▶ Data in this exercise
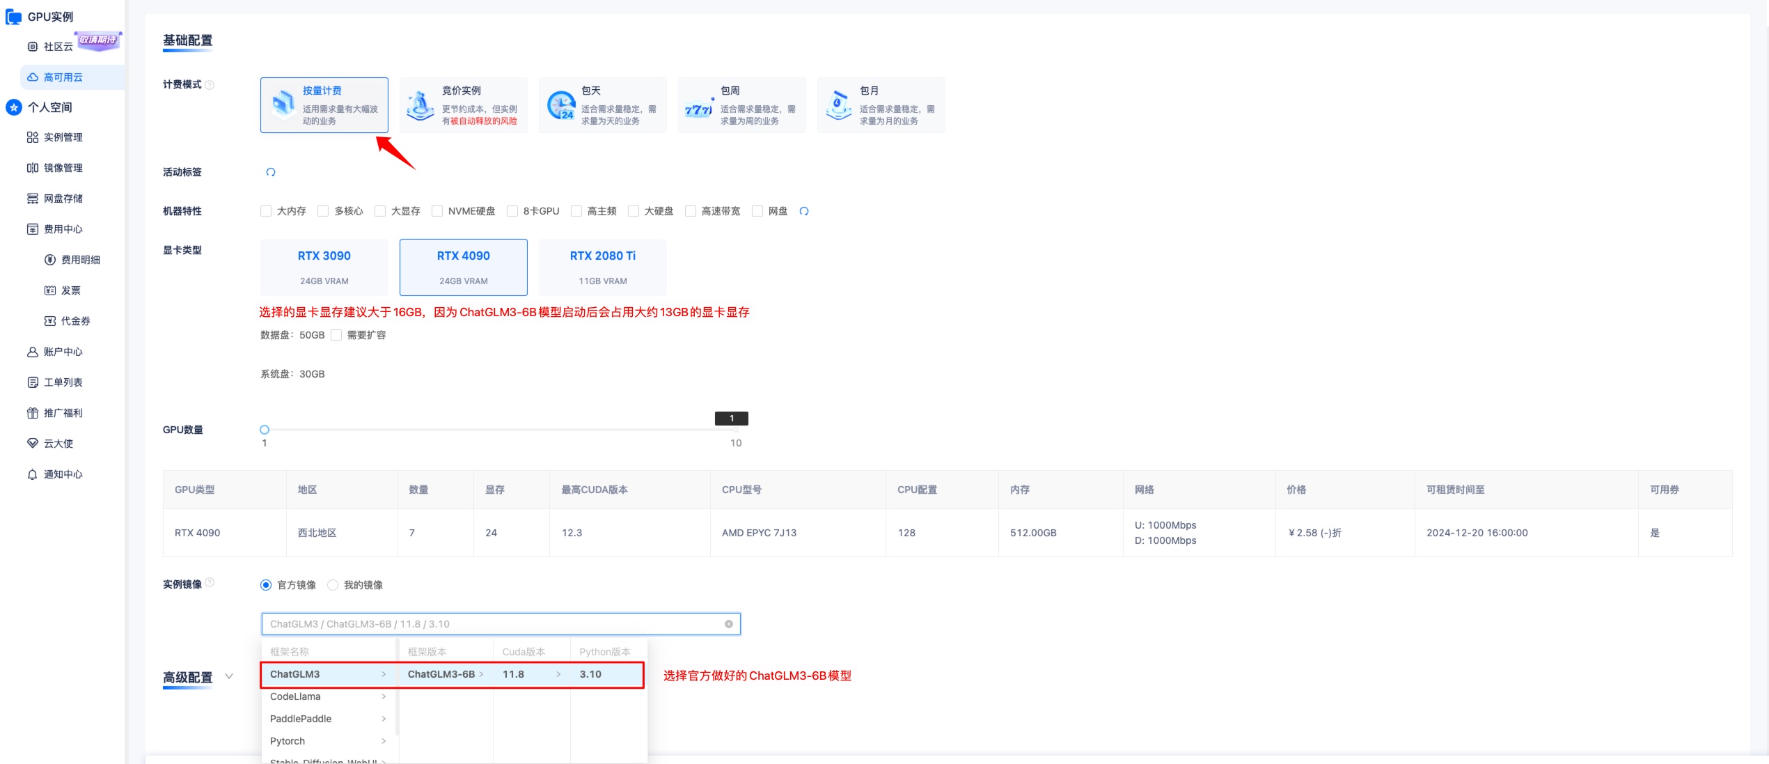Click the 通知中心 bell icon

32,474
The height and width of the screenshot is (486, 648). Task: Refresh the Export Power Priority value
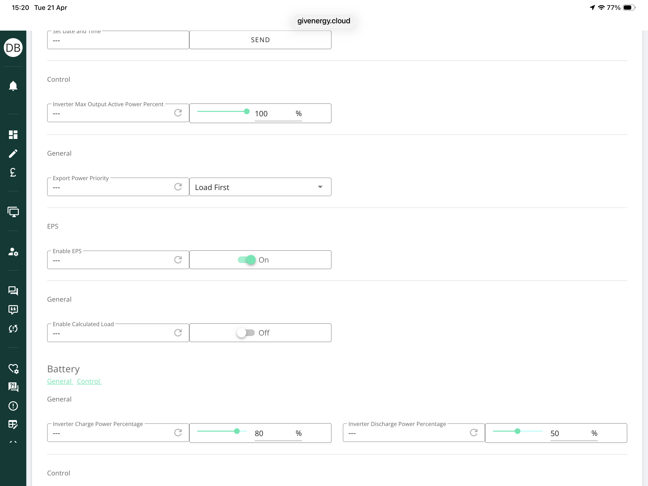178,187
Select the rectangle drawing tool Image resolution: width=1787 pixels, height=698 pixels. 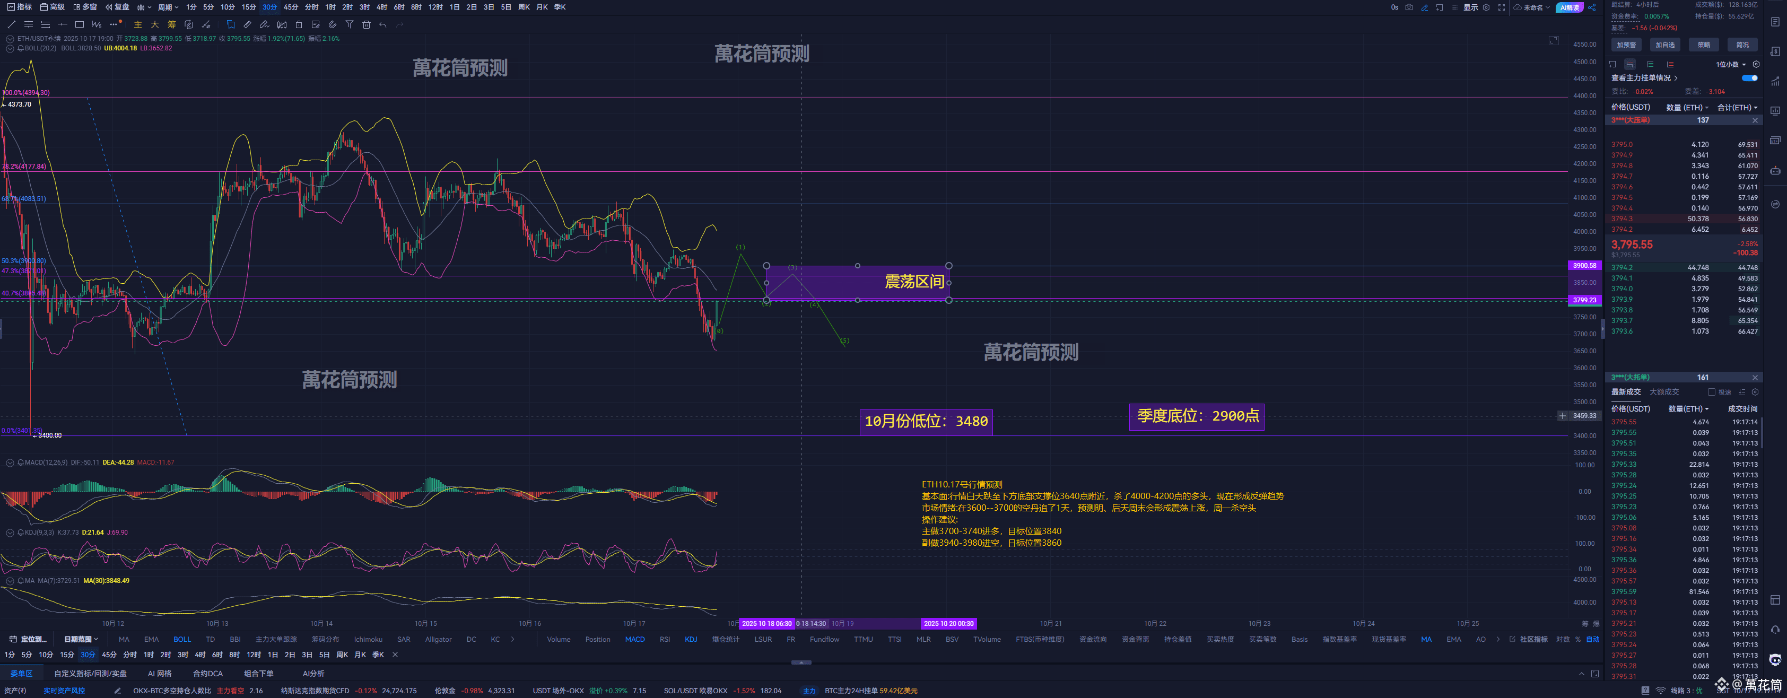coord(79,24)
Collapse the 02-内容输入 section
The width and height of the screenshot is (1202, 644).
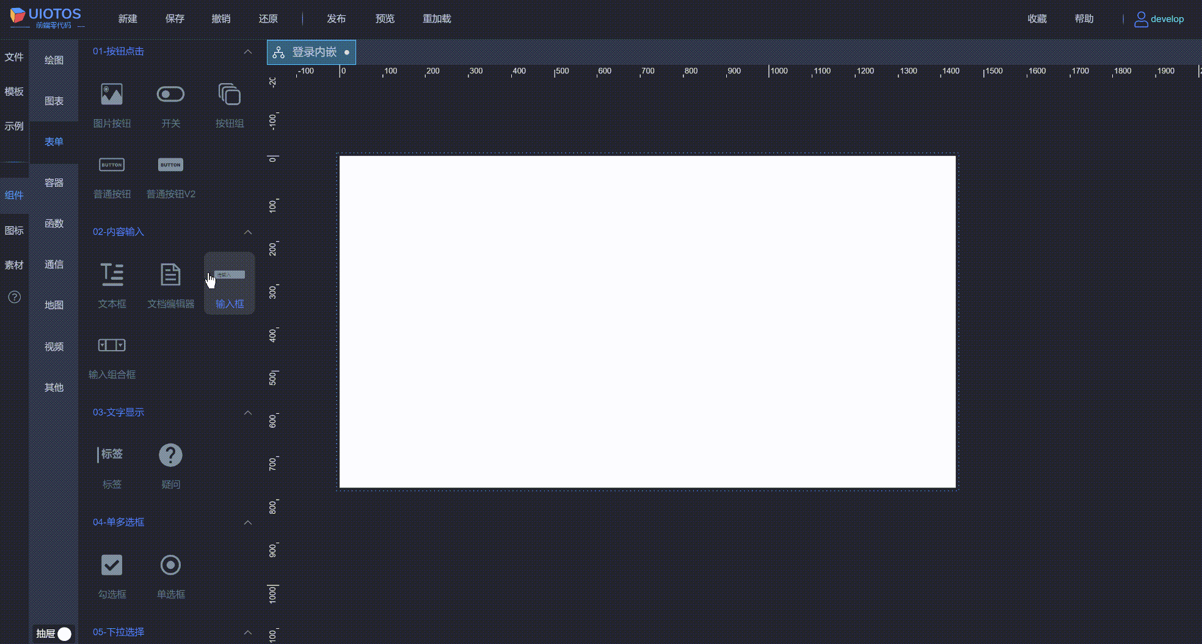[x=248, y=232]
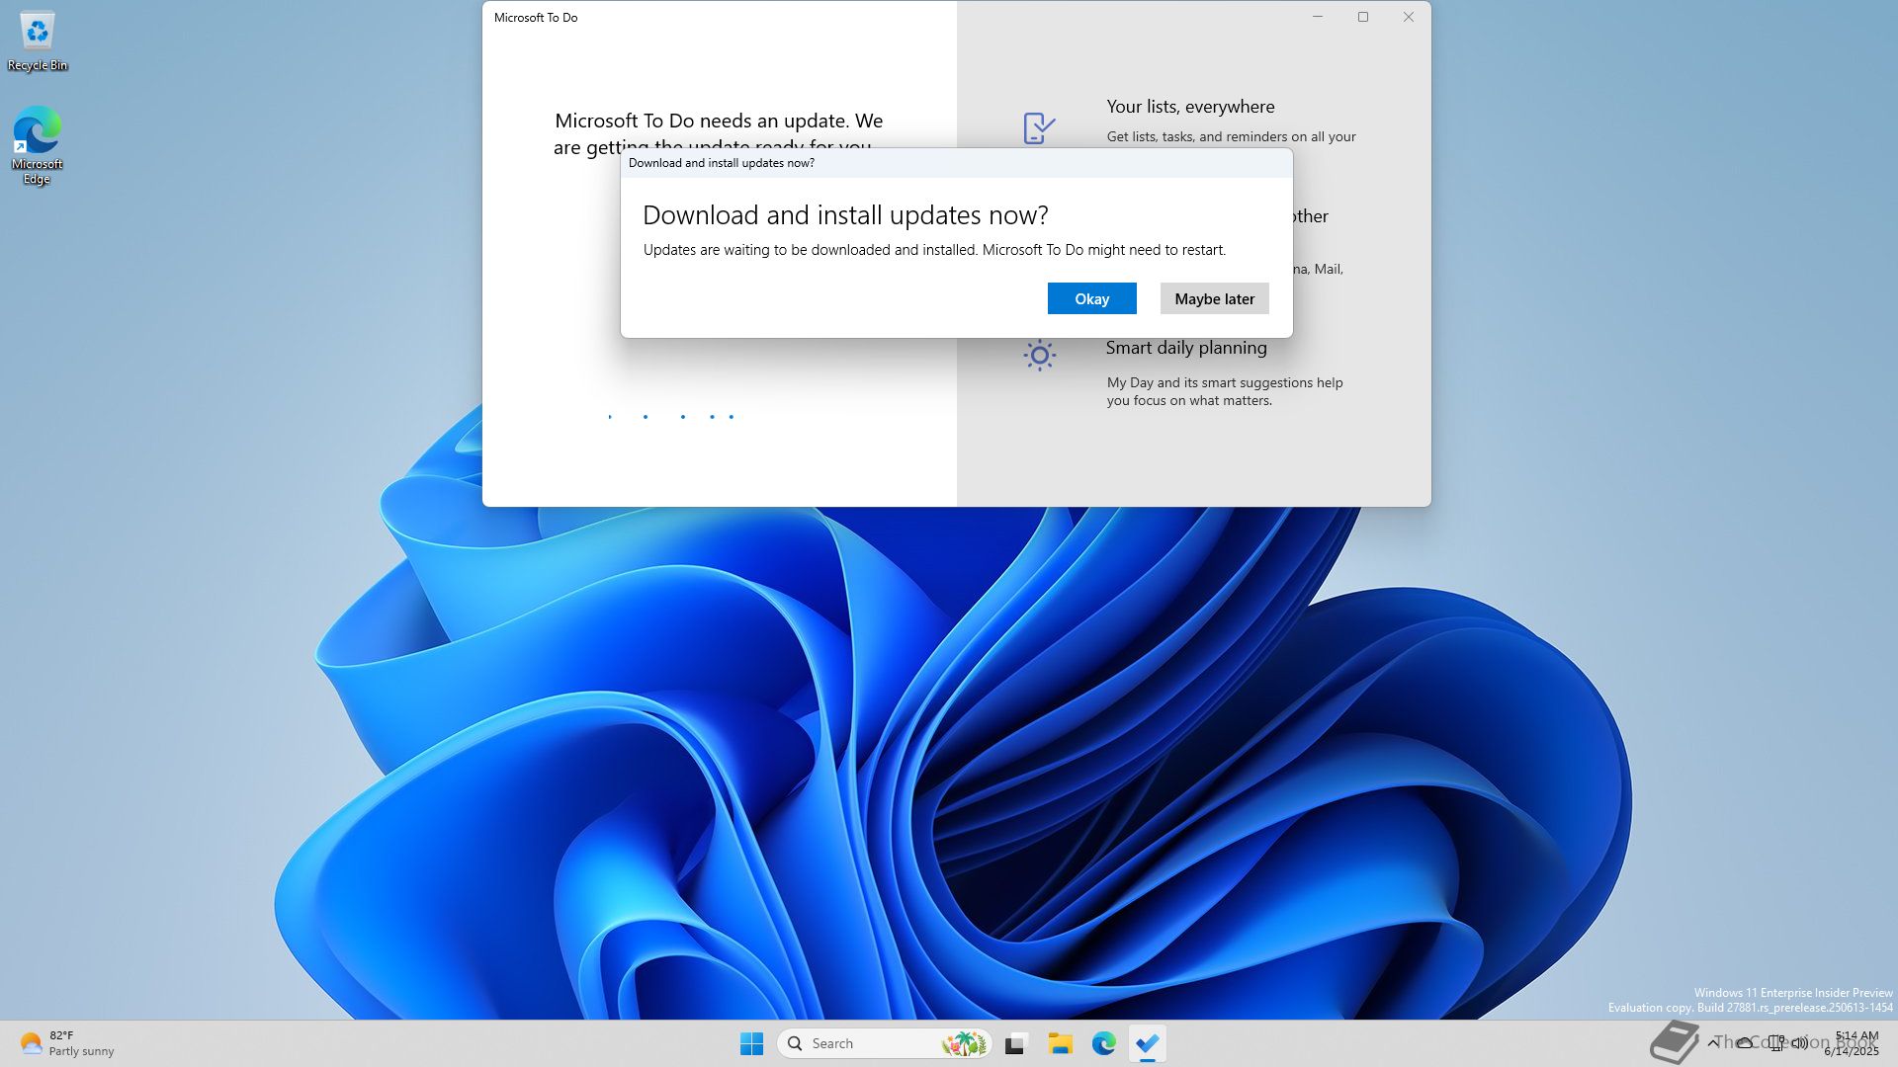Open the network status tray icon

point(1776,1042)
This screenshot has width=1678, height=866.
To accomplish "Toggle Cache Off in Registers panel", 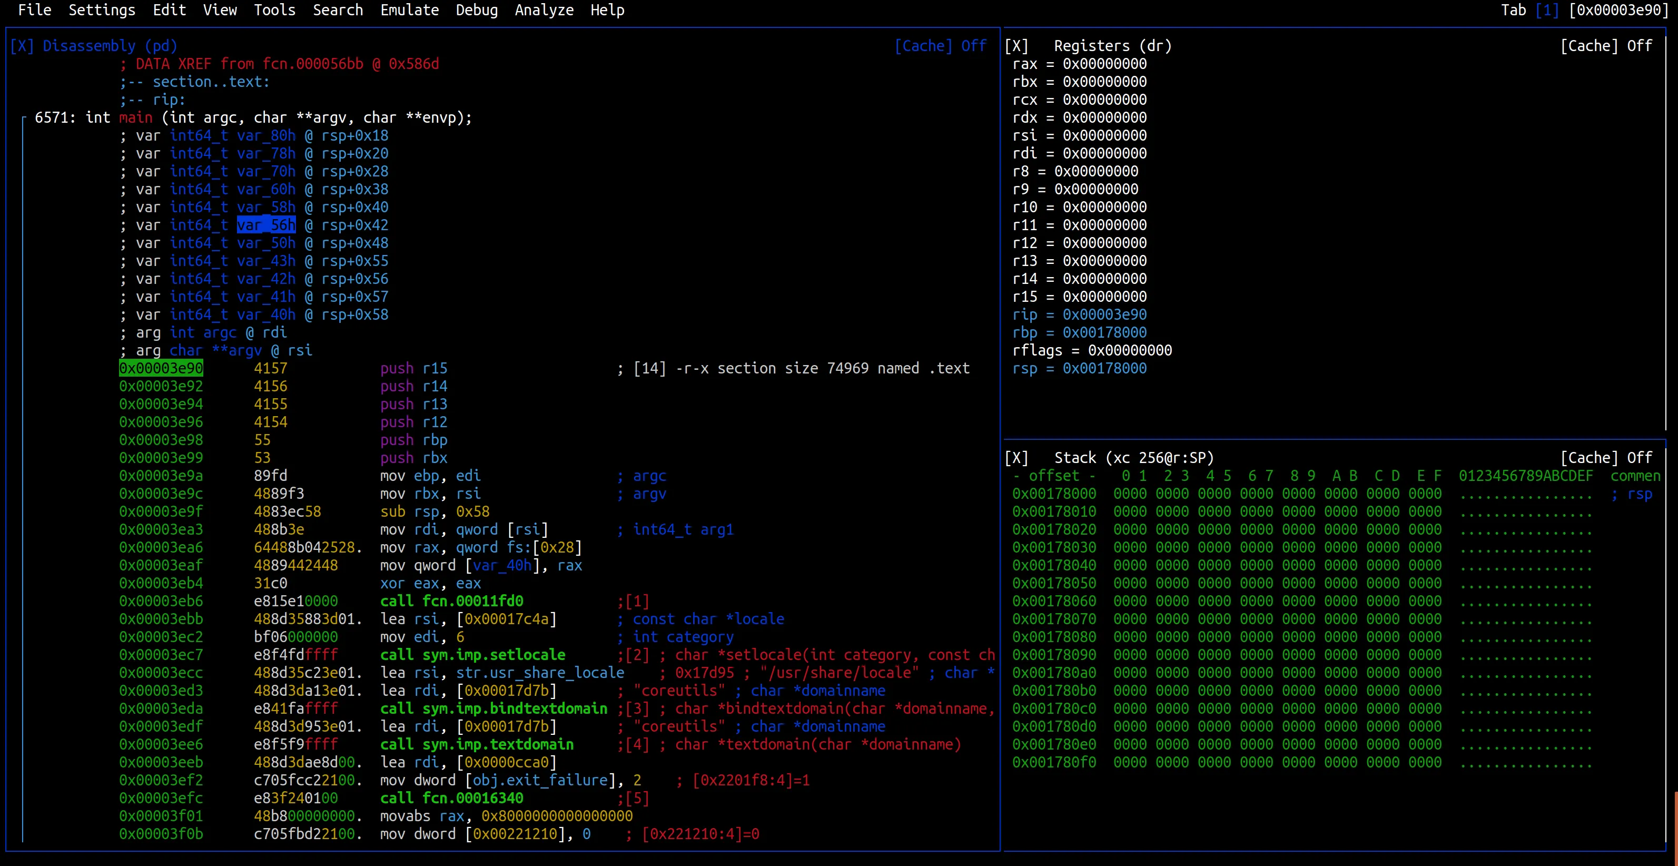I will point(1606,46).
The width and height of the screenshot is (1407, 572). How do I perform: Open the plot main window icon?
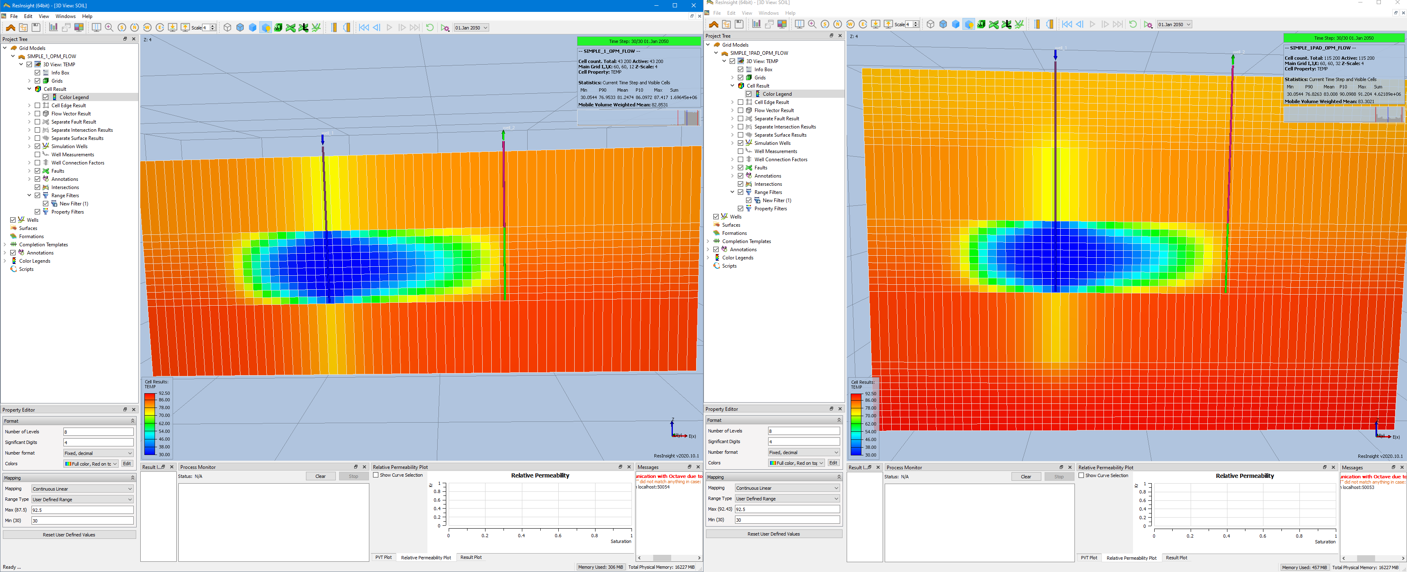(54, 27)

▶ Task to carry out
Keep the pictures out of your copy. Copy only the lines from the line that holds "The width and height of the screenshot is (1407, 572)." through the last line of the listing above, both included.

▶ Answer to this task
The width and height of the screenshot is (1407, 572). How do I perform: Open the plot main window icon?
(54, 27)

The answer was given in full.